> _Task to carry out_: From the passage below on Christian mysteries and Freemasonry, pull out the words from "My question is" to "the polar vertical?" without changing anything.

> _Provided passage_:
When they reached this point, one of the deans would say in a loud voice: „Sancta sanctis! Foris canes!” (that is to say: „The holy [things] to the holy [men]! Dogs begone!”) and only the believers remained in the church; these ones assisted in the celebration of the terrifying mysteries, as Saint. John Chrysostom calls them: the preparation of the sacrifice, the sacrifice itself, and, following upon this, the act of thanks-giving.

Thus, for the believers, nothing was secret or concealed in the Christian mysteries, everything was done in their presence: they were responsible for the examination of those around them, so that no profane men or initiates of an inferior degree could intermingle among them, and the sign of the cross served them as a sign of recognition.

All these things endured in this way up until around the year 700, when access to the church and to the integral proceedings of the mass was gradually extended to include also the initiates of inferior degrees – in a short time thereafter, it came to be allowed to everyone… The reasons, which are not of interest to us here, probably follow from the fact that both in Byzantium and in Rome, Christianity was recognized as an official religion, the established religion.

What is important is something else: from an initiatic religion, if we can call it that, Christianity became a „faith of the masses” (which, from a certain point of view, is not a bad thing); esotericism withdrew somehow from the church – and fell back to the stronger positions of the monkish hierarchy; and the Church itself split into what since then has been known as „the Church that knows” and „the Church that believes”.

My question is this: isn’t Freemasonry somehow, because of its desire to extend more on the horizontal plane, through repeated quantitative accumulations, lose sight of the polar vertical?

Here is a question of which „actuality“ we could talk, with rightfulness, until three – four years ago.

Things are beginning, notwithstanding, to change: the „Romanian Freemasonry for Romania“ programme, proposed by our new Grand Master, puts a pronounced benchmark on the masonic work’s quality – so that my question passes from actuality to „potentiality“.

> _Given data_:
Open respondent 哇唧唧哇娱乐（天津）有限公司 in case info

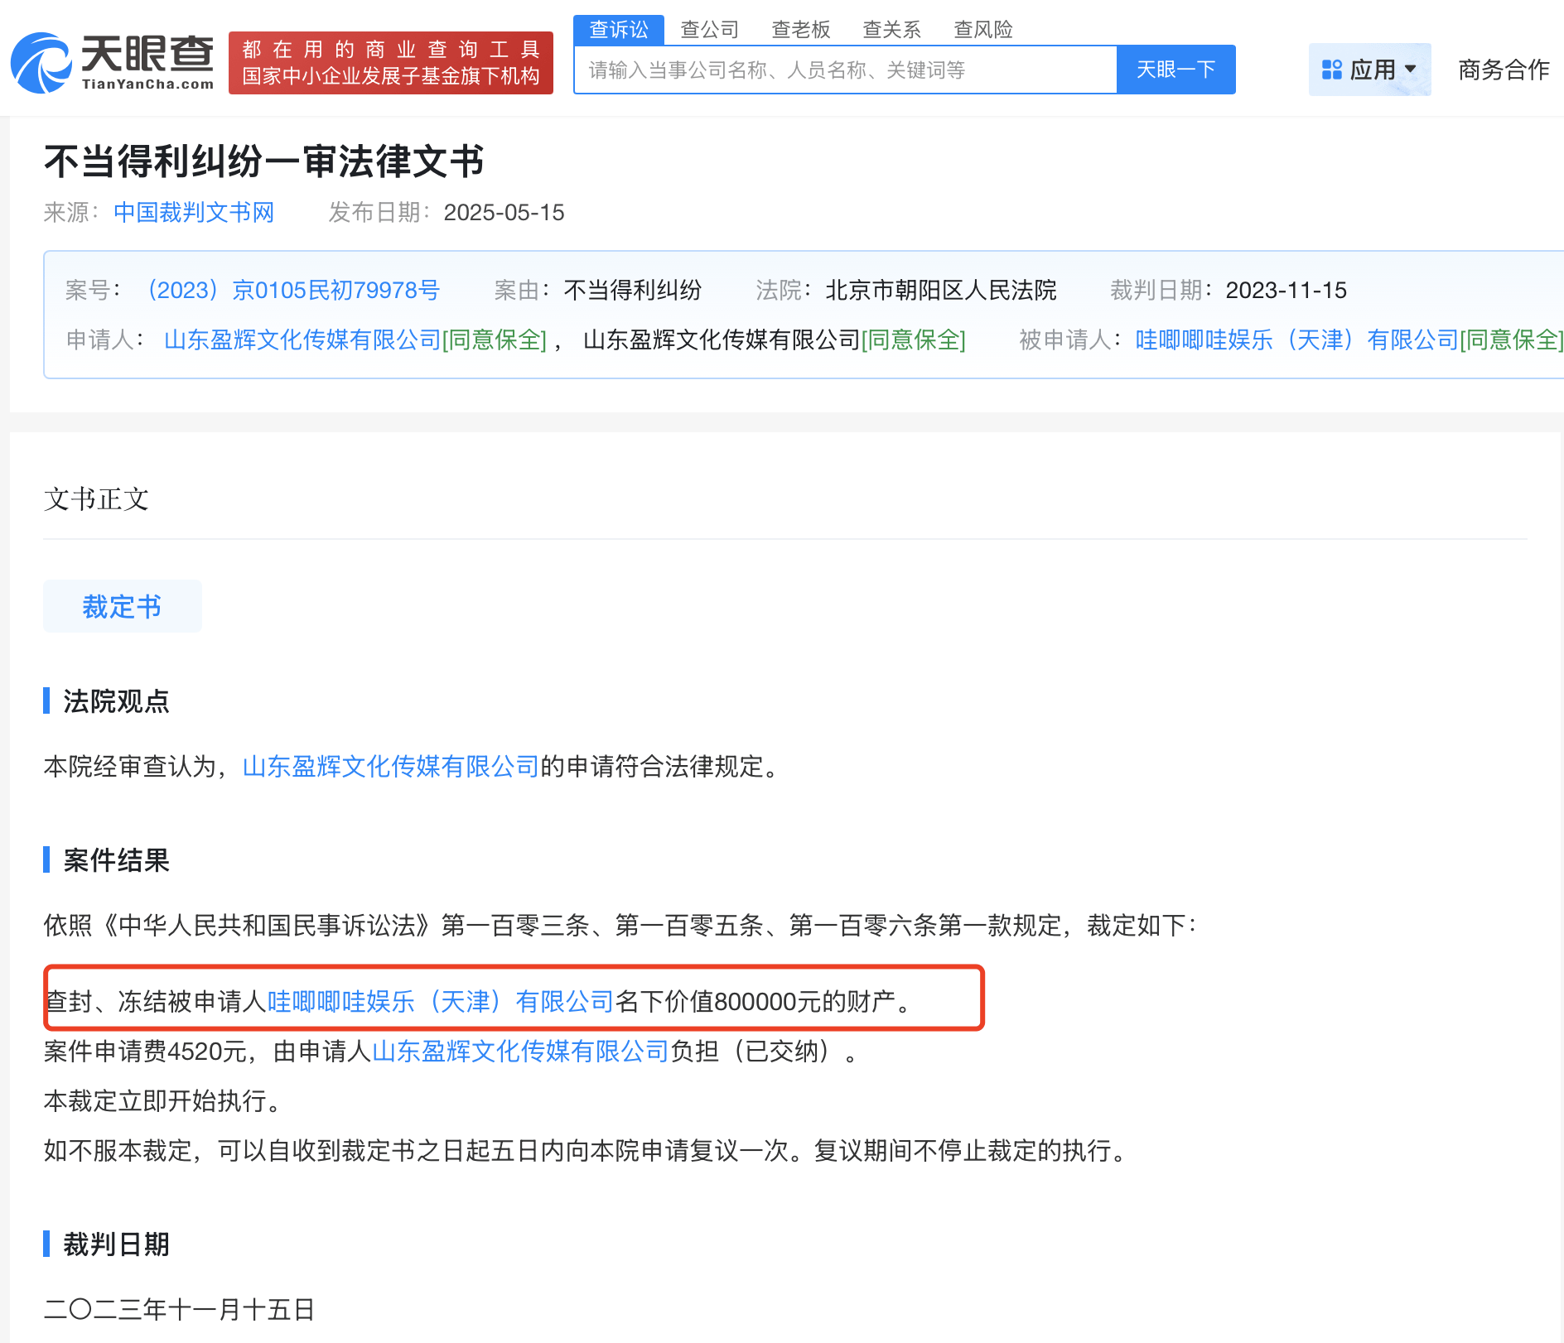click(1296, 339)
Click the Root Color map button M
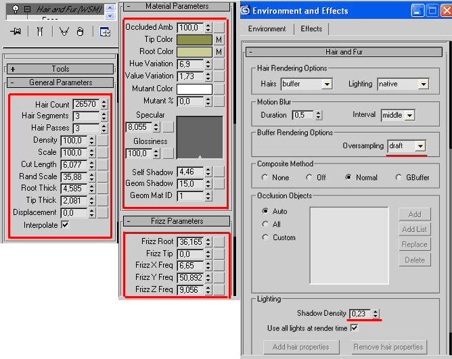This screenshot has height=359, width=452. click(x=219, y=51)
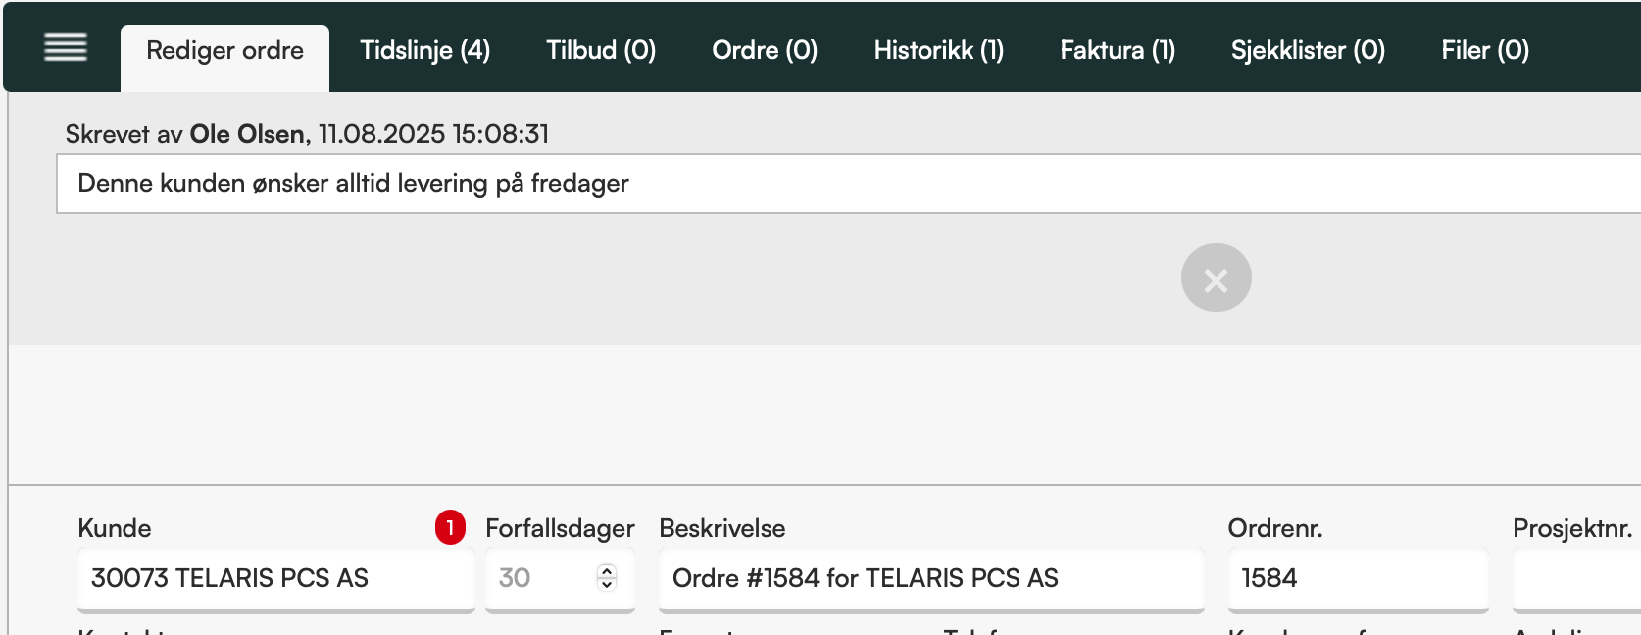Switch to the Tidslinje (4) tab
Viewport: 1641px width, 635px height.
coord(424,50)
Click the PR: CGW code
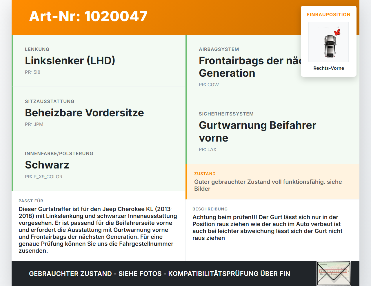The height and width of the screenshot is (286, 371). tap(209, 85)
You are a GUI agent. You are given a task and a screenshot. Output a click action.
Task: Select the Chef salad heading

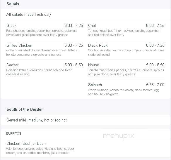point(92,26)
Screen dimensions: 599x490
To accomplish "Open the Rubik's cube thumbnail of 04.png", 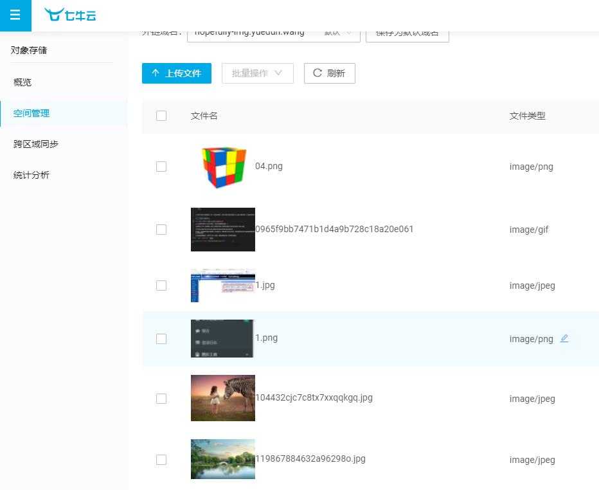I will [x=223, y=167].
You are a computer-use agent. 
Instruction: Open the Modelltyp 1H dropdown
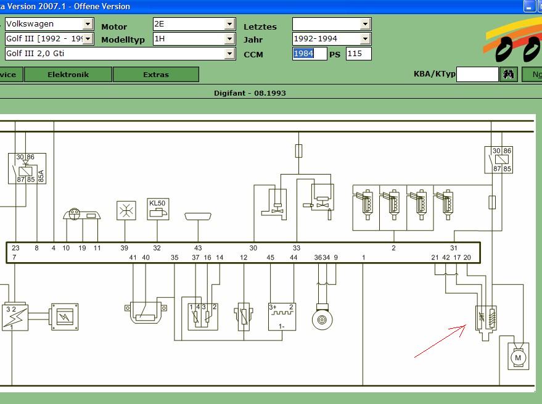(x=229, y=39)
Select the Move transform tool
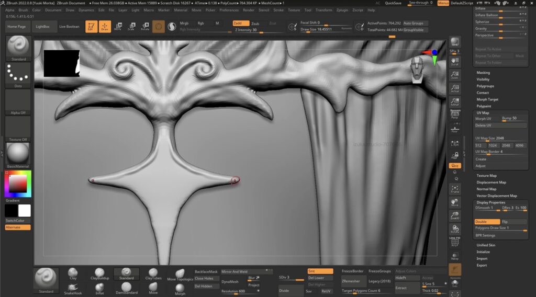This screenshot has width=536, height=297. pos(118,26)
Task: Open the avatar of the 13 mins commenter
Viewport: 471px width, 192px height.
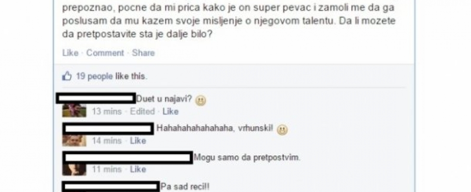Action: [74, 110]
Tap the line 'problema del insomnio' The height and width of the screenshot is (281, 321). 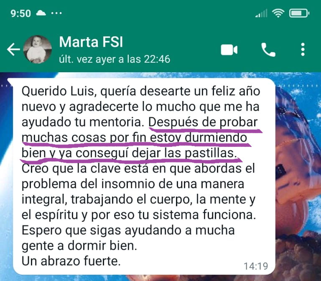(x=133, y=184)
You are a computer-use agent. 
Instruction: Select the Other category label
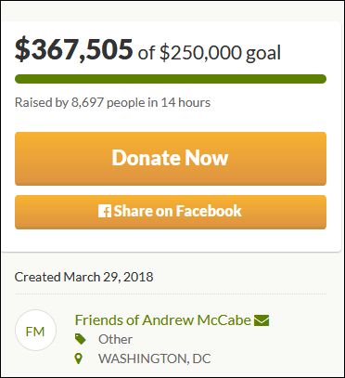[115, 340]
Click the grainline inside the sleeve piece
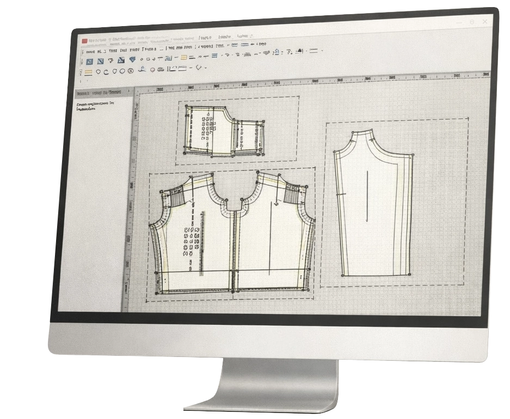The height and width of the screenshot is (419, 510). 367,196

> _Reply to the task_:
My question is this: isn’t Freemasonry somehow, because of its desire to extend more on the horizontal plane, through repeated quantitative accumulations, lose sight of the polar vertical?